# Data Enrichment

Data enrichment and data aggregation are the processes involved around joining merging datasets, creating new columns, calculating values on certain windows, grouping into bins, or even changing the values. All of these processes will assist in the data analysis by providing specific insight into the data. Things such as severity of anomalous data, rolling averages, cumulative sums, or quantities grouped by ages can all make the data easier to interpret. We'll focus on the following for this class:
- Querying and Merging dataframes
- Aggregating Dataframes

In [2]:
import pandas as pd

## Querying data frames
In previous sections we talked about how we learned about how to filter a data frame by building some sort of mapping that would indicate exactly which rows to keep, and which to remove. Another approach is to use the `query` method. 

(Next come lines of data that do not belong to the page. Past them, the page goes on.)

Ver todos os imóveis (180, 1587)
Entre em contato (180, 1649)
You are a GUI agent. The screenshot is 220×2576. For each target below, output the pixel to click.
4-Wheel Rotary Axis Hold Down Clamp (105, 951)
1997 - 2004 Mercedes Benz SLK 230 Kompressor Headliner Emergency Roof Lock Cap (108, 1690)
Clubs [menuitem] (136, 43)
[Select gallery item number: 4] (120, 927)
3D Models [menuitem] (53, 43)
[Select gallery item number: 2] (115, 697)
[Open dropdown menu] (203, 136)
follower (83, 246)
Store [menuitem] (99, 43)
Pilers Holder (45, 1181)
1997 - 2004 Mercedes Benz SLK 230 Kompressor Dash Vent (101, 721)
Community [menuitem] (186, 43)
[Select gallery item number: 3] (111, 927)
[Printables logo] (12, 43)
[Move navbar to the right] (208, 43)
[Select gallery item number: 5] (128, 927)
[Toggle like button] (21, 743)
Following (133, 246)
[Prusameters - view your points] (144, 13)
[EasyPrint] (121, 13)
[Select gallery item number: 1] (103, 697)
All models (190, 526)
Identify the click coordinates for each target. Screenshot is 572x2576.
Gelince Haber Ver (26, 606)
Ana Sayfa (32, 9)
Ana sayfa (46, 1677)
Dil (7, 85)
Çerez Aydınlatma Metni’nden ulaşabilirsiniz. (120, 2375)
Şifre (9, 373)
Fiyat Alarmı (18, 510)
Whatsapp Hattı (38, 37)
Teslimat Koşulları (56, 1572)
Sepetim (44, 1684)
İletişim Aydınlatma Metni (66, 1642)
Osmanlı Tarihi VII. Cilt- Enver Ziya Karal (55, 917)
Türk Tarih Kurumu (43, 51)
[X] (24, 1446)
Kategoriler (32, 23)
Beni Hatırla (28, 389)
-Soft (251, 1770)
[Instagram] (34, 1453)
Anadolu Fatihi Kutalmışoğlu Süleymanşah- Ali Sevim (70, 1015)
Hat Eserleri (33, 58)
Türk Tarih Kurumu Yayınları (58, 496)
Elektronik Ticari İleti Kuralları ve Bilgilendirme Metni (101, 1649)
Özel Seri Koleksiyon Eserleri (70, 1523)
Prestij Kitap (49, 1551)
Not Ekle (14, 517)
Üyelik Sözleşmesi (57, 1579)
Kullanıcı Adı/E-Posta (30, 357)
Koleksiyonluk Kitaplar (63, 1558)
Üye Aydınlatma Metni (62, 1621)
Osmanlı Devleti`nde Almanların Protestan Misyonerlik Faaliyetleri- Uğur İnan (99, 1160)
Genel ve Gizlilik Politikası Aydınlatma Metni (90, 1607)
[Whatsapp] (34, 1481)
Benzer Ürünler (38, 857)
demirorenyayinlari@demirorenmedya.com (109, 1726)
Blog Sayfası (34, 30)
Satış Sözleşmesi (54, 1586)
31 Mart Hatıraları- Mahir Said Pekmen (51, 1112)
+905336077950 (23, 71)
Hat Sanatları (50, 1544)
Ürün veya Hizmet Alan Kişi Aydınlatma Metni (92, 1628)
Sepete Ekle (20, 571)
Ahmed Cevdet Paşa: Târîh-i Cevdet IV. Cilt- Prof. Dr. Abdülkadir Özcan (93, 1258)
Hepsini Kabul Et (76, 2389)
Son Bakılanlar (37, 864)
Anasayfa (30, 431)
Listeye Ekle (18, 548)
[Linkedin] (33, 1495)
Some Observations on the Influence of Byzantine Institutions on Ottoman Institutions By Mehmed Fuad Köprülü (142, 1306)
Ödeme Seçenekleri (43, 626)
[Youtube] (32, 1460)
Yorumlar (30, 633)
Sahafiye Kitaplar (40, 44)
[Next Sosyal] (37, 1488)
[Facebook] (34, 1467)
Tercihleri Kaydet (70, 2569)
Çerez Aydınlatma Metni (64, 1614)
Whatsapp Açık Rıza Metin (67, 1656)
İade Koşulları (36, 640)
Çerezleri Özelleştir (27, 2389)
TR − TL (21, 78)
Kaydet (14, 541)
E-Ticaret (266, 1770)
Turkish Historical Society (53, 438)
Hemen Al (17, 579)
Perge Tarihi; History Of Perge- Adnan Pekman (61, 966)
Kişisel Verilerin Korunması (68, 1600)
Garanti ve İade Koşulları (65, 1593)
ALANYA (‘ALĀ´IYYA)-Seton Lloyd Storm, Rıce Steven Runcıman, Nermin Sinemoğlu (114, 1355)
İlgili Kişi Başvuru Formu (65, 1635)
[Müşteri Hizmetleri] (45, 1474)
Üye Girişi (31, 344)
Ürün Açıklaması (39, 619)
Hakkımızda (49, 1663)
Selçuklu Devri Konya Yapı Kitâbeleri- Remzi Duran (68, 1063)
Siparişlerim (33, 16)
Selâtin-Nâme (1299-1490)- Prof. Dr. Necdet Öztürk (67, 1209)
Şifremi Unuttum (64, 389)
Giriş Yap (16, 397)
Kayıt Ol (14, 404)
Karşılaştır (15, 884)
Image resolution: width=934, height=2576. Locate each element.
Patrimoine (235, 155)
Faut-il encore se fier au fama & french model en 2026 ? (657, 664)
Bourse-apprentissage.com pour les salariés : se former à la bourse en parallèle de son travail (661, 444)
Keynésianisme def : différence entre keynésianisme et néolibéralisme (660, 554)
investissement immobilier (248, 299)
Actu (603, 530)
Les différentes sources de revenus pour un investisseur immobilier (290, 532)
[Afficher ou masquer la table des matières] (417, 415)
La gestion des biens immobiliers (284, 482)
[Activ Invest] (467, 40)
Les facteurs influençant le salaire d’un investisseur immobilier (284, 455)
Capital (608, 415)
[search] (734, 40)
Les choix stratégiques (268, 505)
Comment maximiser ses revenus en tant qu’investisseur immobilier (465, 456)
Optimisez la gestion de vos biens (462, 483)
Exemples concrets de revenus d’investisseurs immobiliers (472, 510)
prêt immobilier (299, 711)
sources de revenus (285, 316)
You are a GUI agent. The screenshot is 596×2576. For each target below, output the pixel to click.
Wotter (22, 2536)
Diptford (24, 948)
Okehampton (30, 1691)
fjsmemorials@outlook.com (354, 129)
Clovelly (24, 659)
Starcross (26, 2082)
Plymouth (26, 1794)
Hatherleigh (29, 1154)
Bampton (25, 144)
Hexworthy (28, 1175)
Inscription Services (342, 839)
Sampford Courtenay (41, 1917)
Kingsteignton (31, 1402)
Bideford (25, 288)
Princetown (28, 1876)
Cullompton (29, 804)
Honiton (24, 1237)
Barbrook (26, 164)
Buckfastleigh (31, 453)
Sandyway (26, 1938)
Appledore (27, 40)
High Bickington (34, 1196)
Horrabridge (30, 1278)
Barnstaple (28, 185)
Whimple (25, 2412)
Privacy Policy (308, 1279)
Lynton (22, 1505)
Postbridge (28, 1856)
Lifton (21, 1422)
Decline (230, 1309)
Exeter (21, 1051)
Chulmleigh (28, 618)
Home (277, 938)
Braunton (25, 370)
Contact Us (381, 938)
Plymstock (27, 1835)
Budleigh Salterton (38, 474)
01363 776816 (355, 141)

Below we import a more expanded weather data set that we've seen in previous lessons. 

In [4]:
weather = pd.read_csv('https://raw.githubusercontent.com/stefmolin/Hands-On-Data-Analysis-with-Pandas/master/ch_04/data/nyc_weather_2018.csv')
weather

Unnamed: 0,attributes,datatype,date,station,value
0,",,N,",PRCP,2018-01-01T00:00:00,GHCND:US1CTFR0039,0.0
1,",,N,",PRCP,2018-01-01T00:00:00,GHCND:US1NJBG0015,0.0
2,",,N,",SNOW,2018-01-01T00:00:00,GHCND:US1NJBG0015,0.0
3,",,N,",PRCP,2018-01-01T00:00:00,GHCND:US1NJBG0017,0.0
4,",,N,",SNOW,2018-01-01T00:00:00,GHCND:US1NJBG0017,0.0
...,...,...,...,...,...
80251,",,W,",WDF5,2018-12-31T00:00:00,GHCND:USW00094789,130.0
80252,",,W,",WSF2,2018-12-31T00:00:00,GHCND:USW00094789,9.8
80253,",,W,",WSF5,2018-12-31T00:00:00,GHCND:USW00094789,12.5
80254,",,W,",WT01,2018-12-31T00:00:00,GHCND:USW00094789,1.0


We take note of the `datatype` column. Previously, we had seen only temperature related data, however, now we see a few more options. 

In [5]:
weather.datatype.unique()

array(['PRCP', 'SNOW', 'SNWD', 'WESF', 'WESD', 'TMAX', 'TMIN', 'TOBS',
       'AWND', 'TAVG', 'WDF2', 'WDF5', 'WSF2', 'WSF5', 'PGTM', 'DAPR',
       'MDPR', 'WT01', 'WT02', 'WT09', 'WT08', 'WT04', 'WT06', 'WT03',
       'WT11', 'WT05', 'TSUN'], dtype=object)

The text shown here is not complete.